REQUIRED WORK
Your answer must be the exact lines from the one holding "Viewport: 1372px width, 887px height." through the last line of the records below, with no pictures.

PROVIDED RECORDS
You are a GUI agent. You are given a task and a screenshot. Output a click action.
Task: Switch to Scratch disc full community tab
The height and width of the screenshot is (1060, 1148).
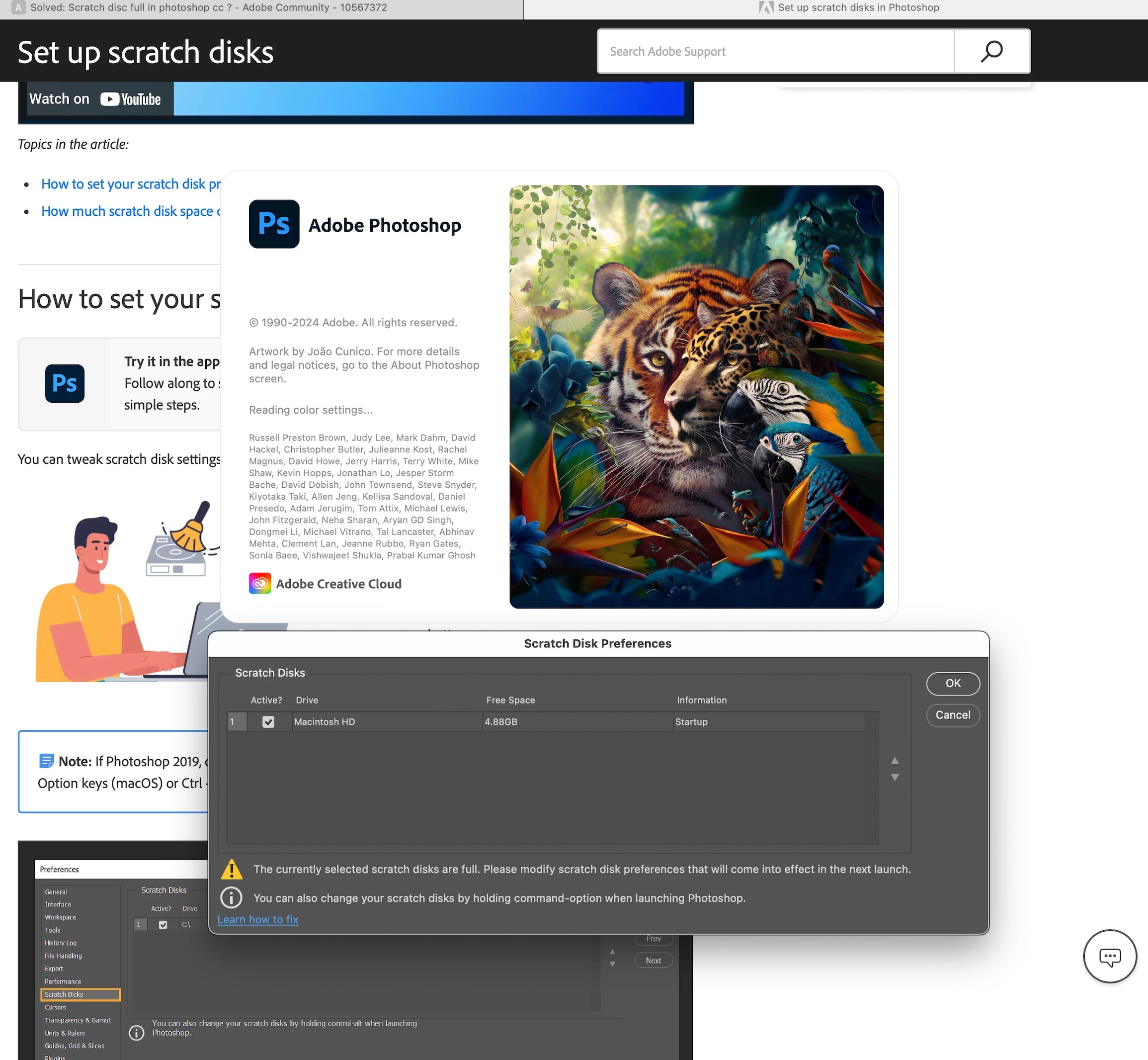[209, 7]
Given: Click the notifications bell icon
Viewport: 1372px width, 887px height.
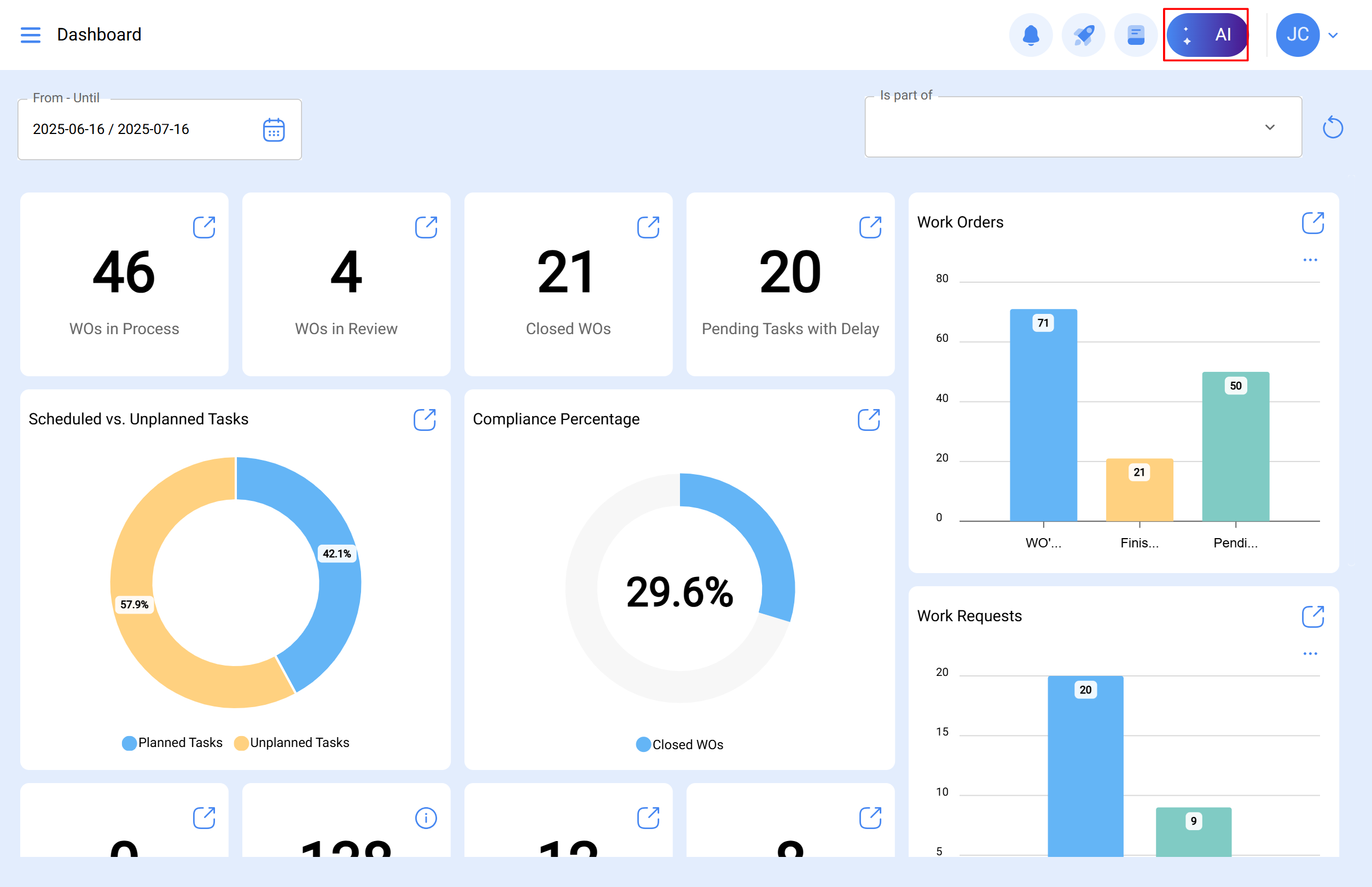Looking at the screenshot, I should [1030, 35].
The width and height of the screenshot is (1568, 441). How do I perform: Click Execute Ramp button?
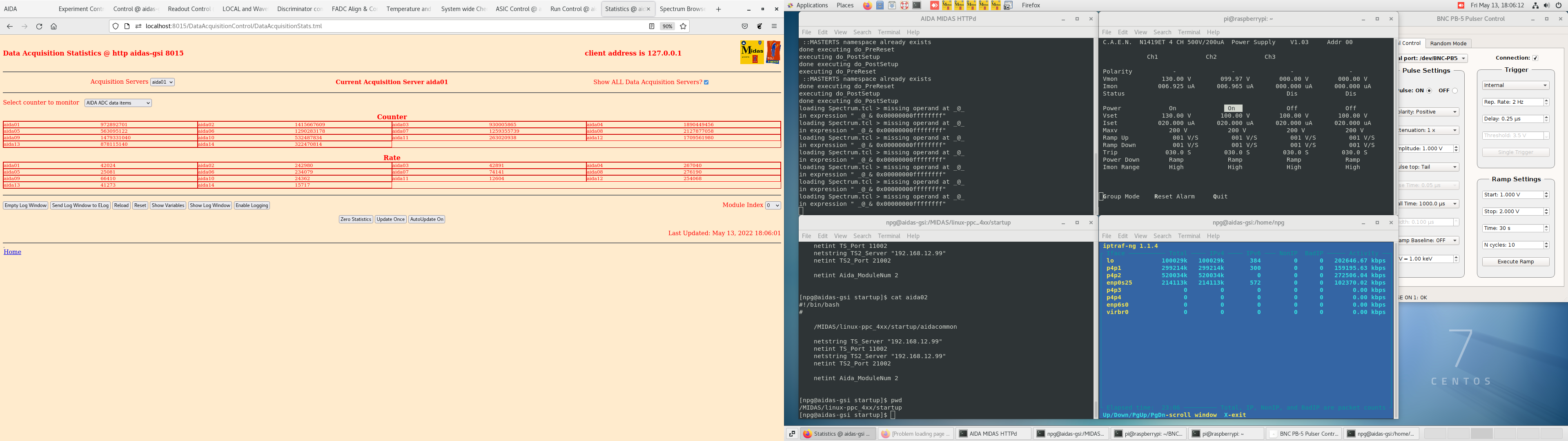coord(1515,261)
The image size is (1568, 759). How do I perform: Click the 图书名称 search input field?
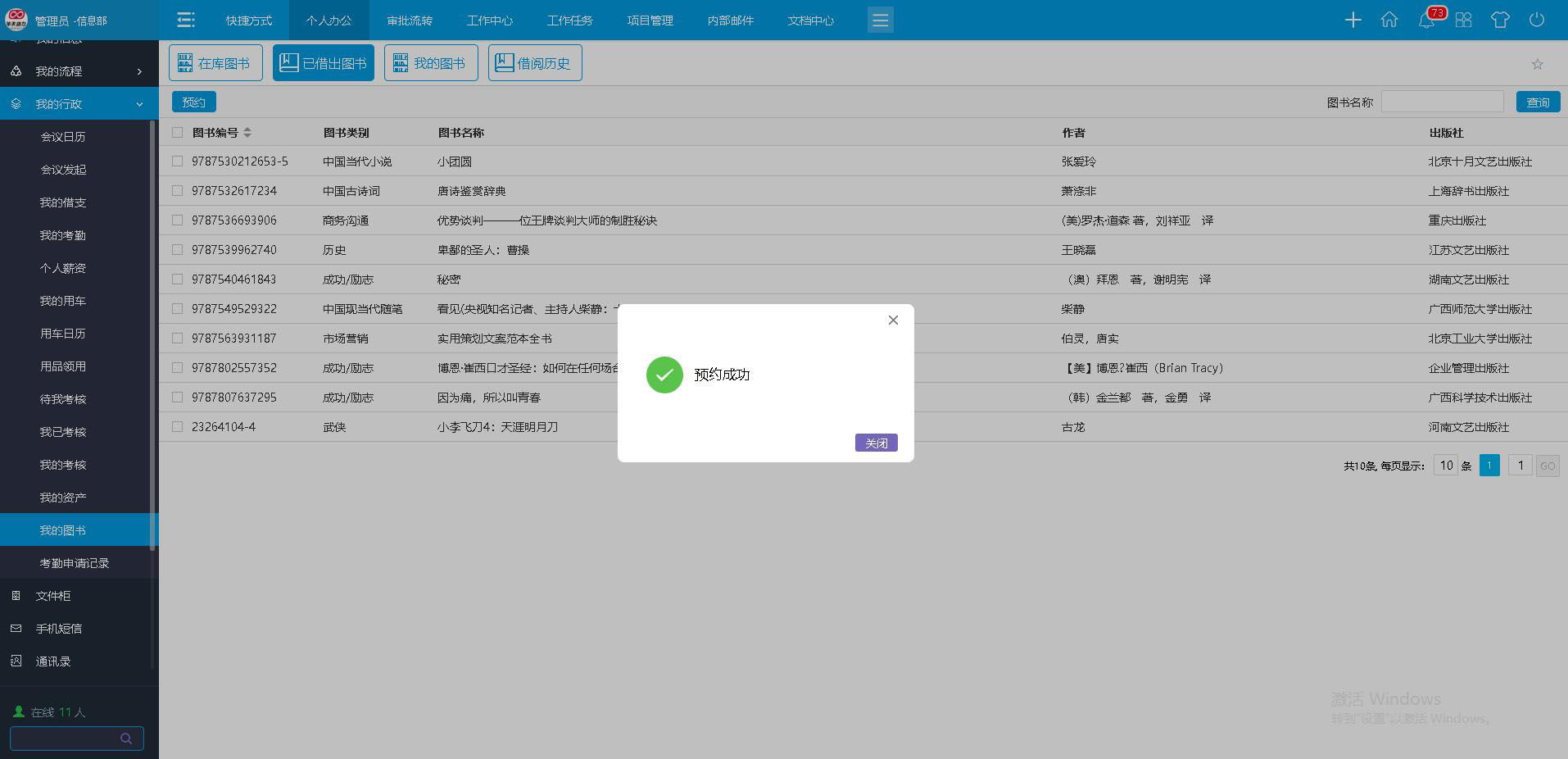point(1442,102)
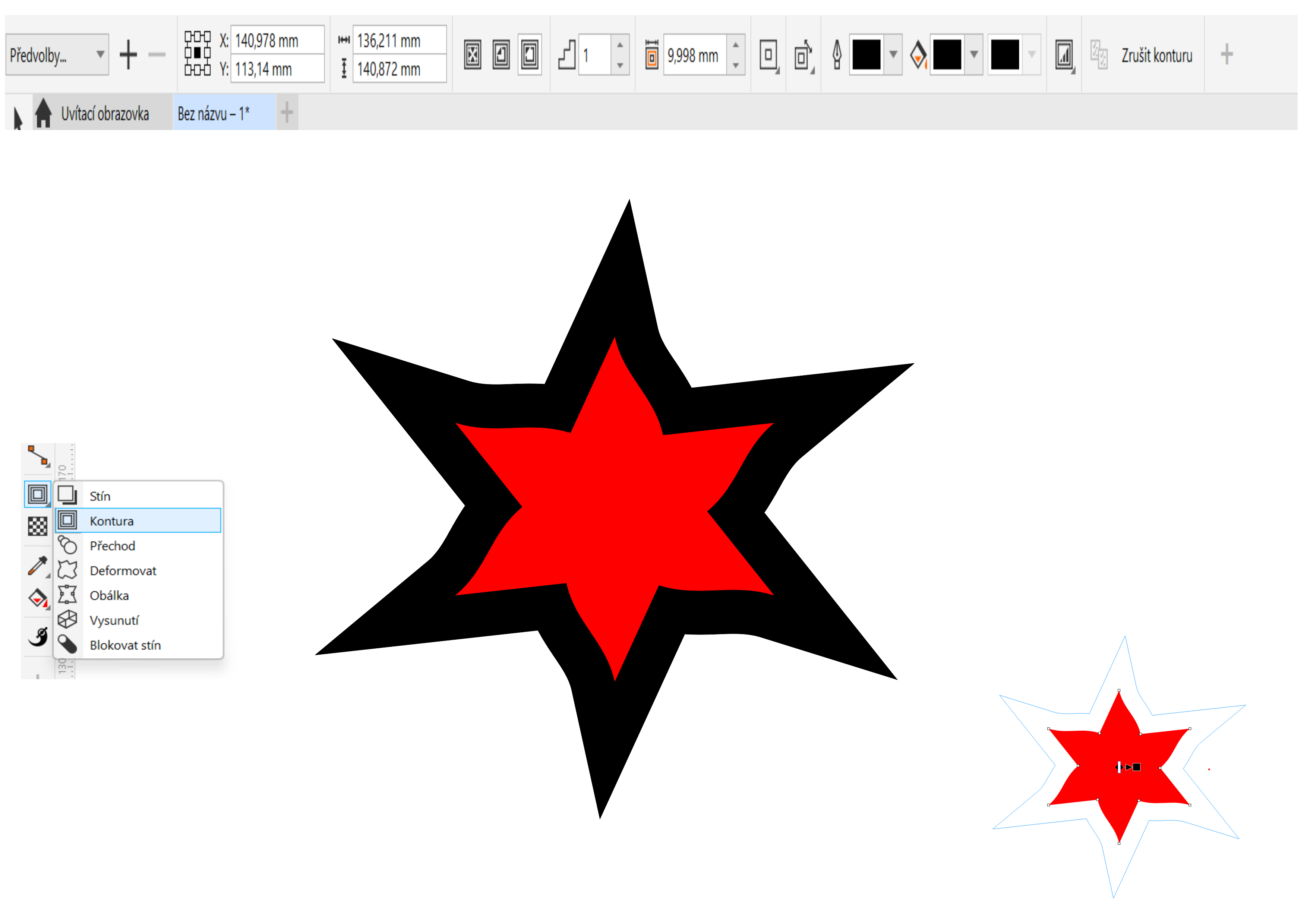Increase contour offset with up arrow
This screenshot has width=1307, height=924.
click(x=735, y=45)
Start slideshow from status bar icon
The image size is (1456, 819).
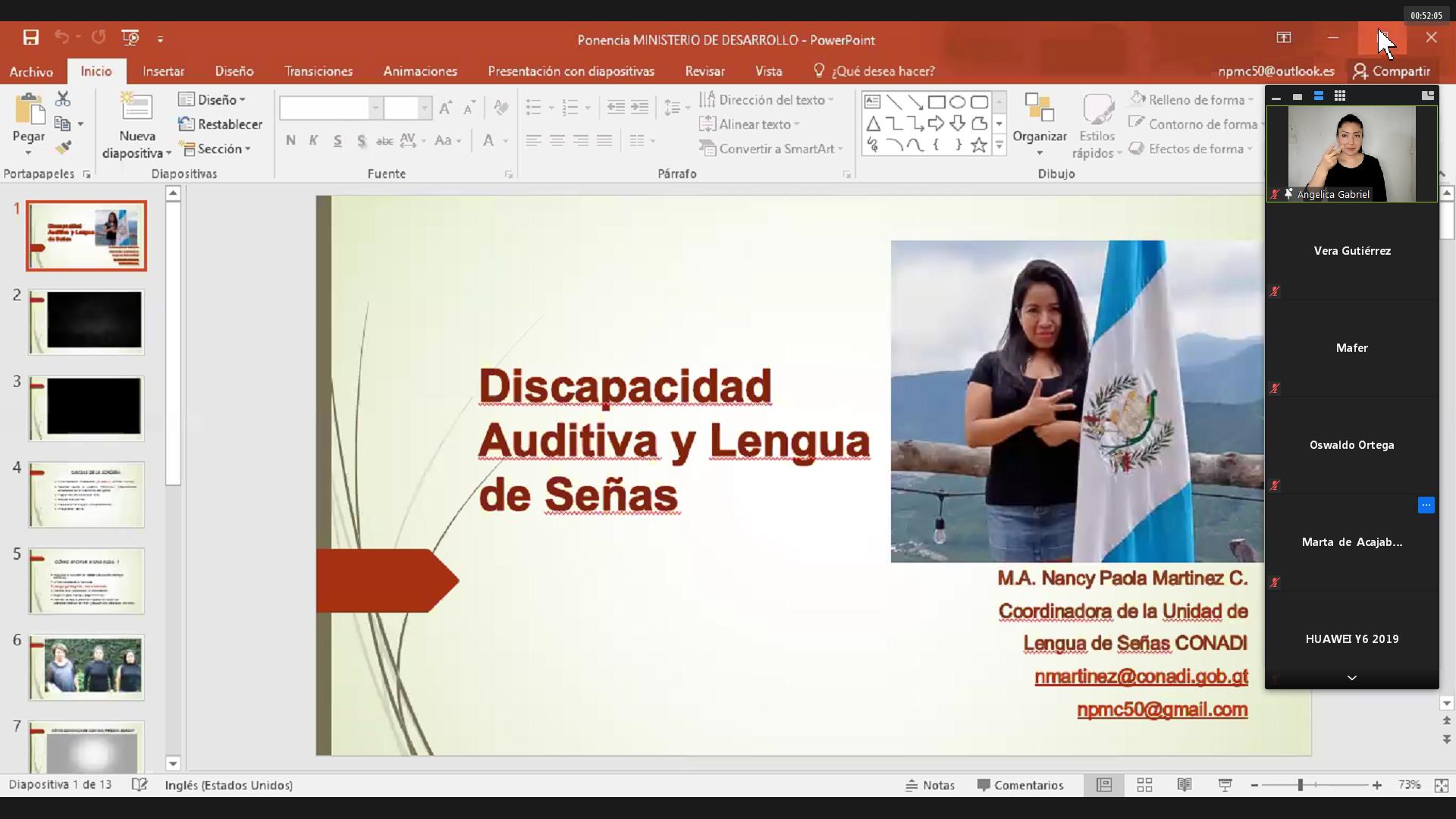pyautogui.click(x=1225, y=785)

RESULT BELOW
Viewport: 1372px width, 887px height.
Looking at the screenshot, I should [1030, 35].
The width and height of the screenshot is (1568, 441). How do I perform: Click Execute Ramp button?
coord(1515,261)
The image size is (1568, 759). How do I perform: Click the 图书名称 search input field?
point(1442,102)
Increase contour offset with up arrow
This screenshot has width=1307, height=924.
click(x=735, y=45)
Start slideshow from status bar icon
The image size is (1456, 819).
pyautogui.click(x=1225, y=785)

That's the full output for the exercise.